| THE TASK |
Filter the data below, keeping only lines that contain "target".
● ● ● ● ●
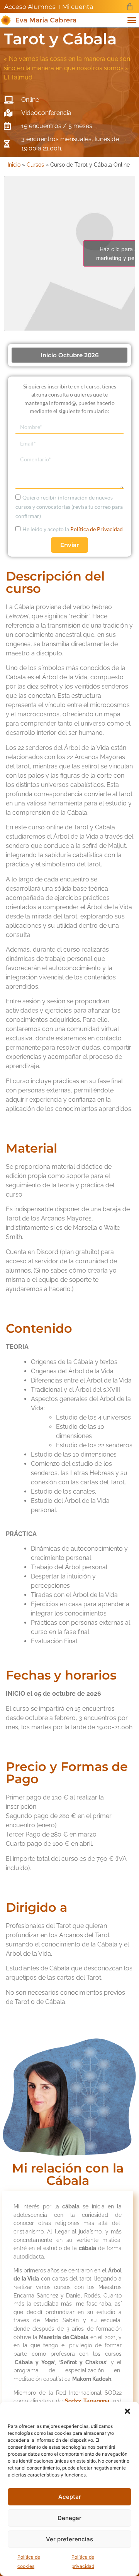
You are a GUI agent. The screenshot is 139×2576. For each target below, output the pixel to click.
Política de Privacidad (96, 529)
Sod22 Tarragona (87, 2400)
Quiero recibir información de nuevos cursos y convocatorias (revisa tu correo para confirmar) (69, 506)
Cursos (35, 165)
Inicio (14, 165)
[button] (127, 2411)
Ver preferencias (69, 2539)
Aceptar (69, 2496)
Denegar (69, 2518)
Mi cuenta (77, 6)
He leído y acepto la (72, 529)
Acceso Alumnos (30, 6)
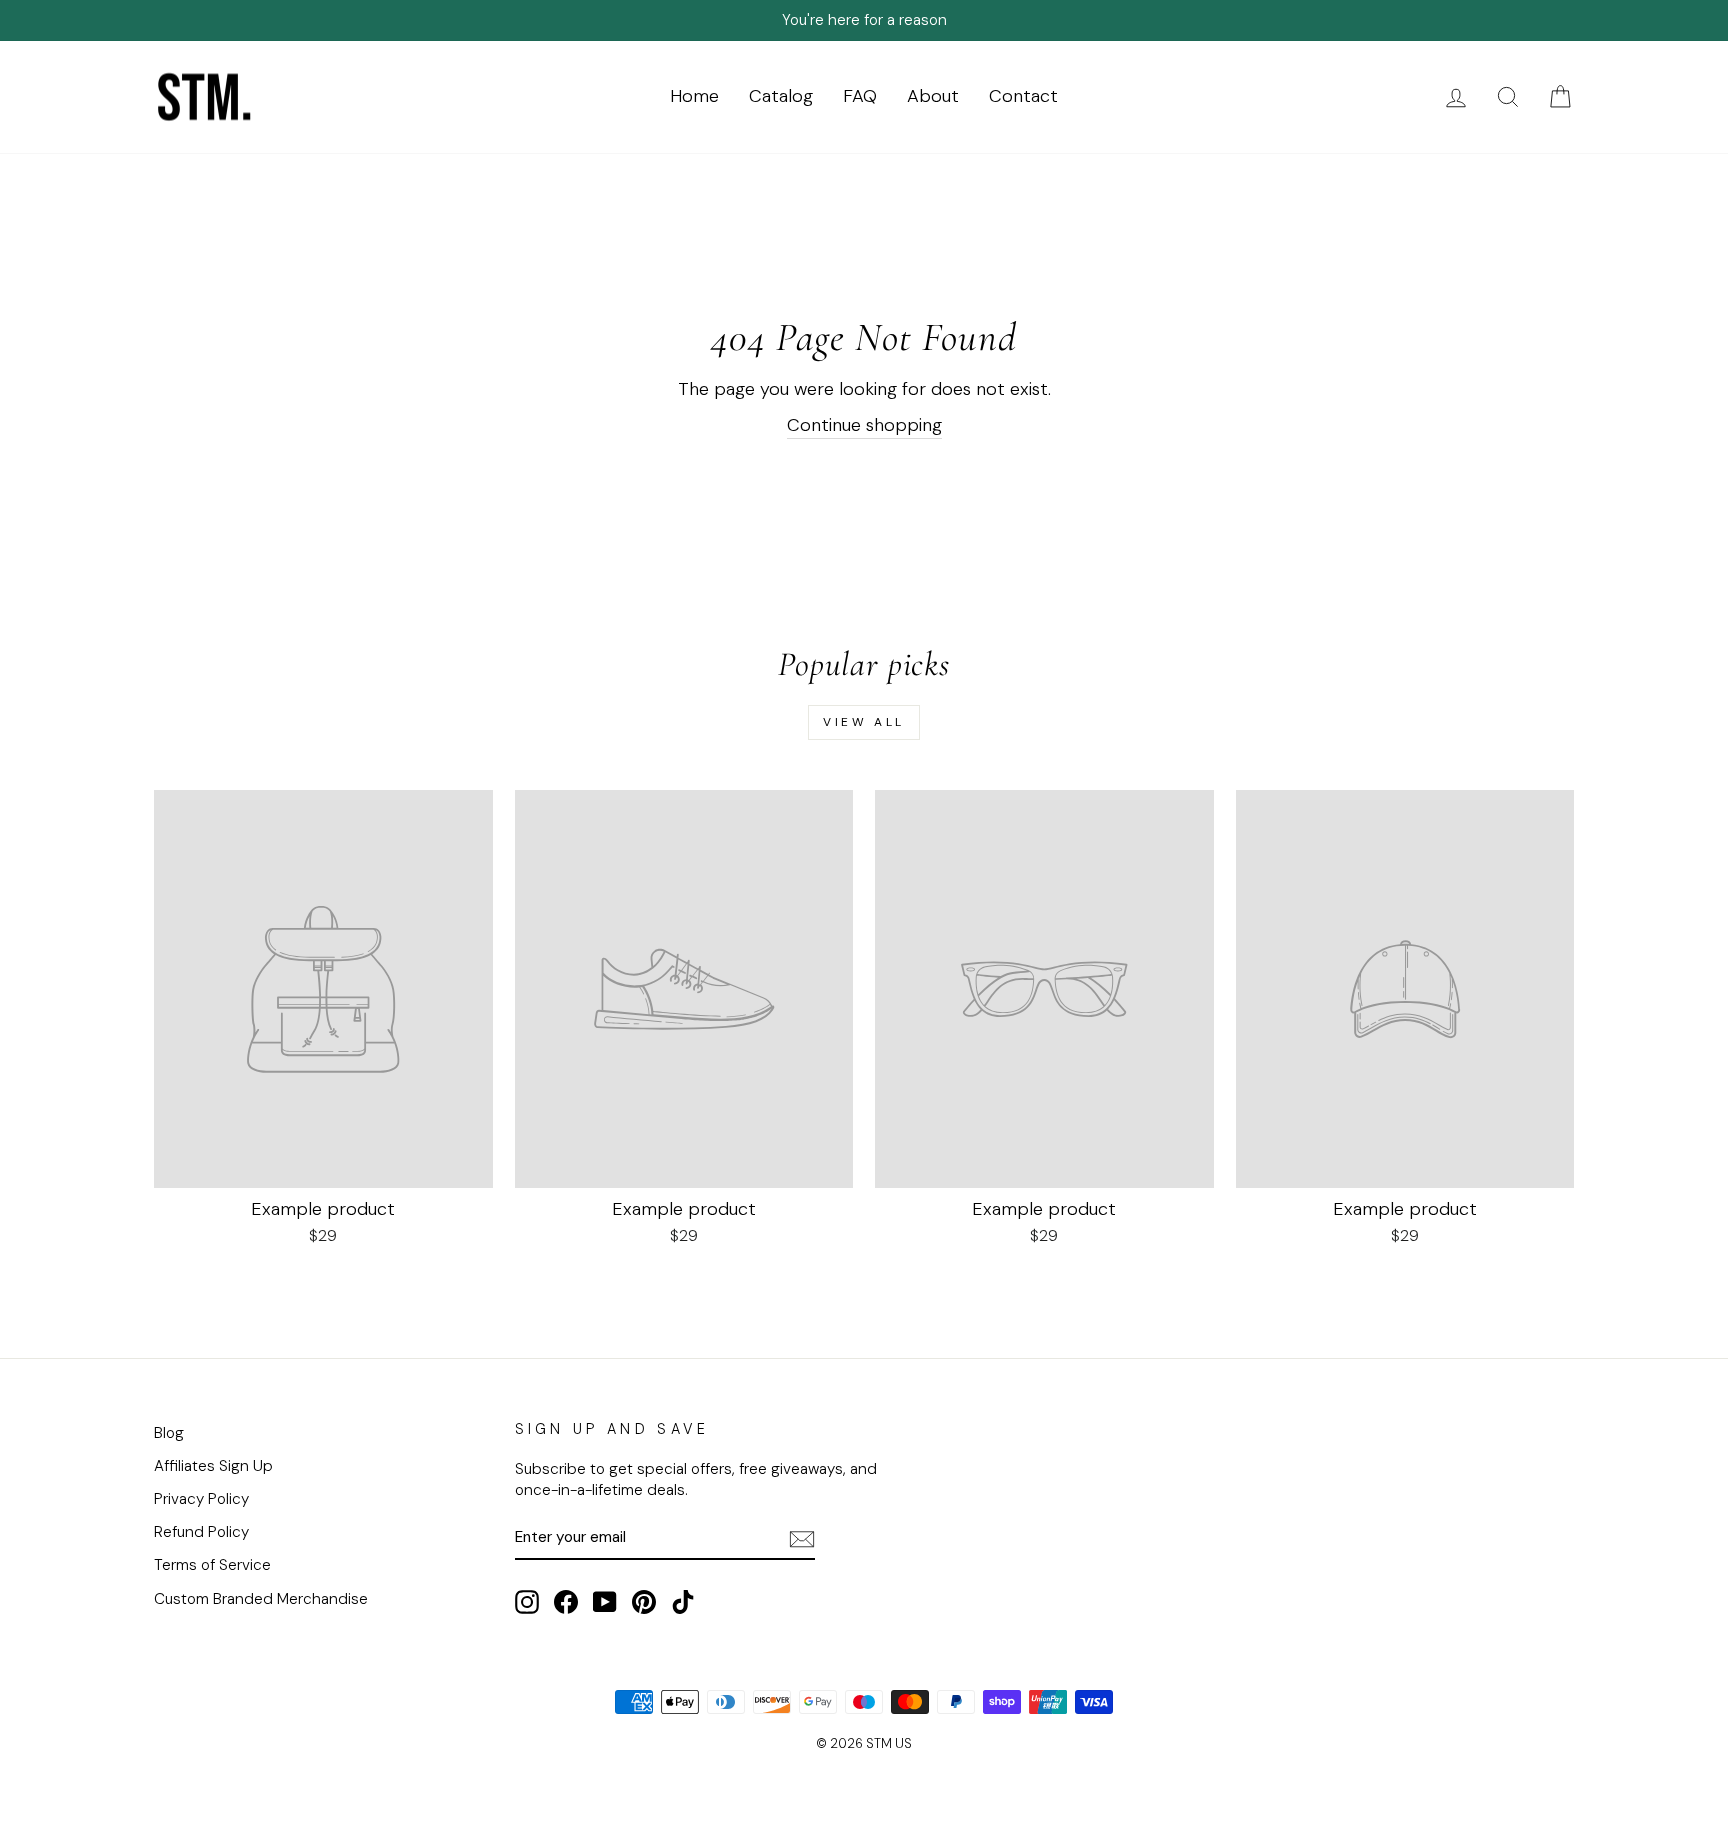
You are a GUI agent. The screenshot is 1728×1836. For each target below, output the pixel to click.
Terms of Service (212, 1565)
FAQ (860, 96)
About (933, 96)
● ● ● ● ●
| RESPONSE TO THE TASK |
You are a GUI agent. The screenshot is 139×2576. For each target below, output the pixel to click.
You are a GUI agent. The screenshot is 1728×1836. For each target below, output the pixel to click.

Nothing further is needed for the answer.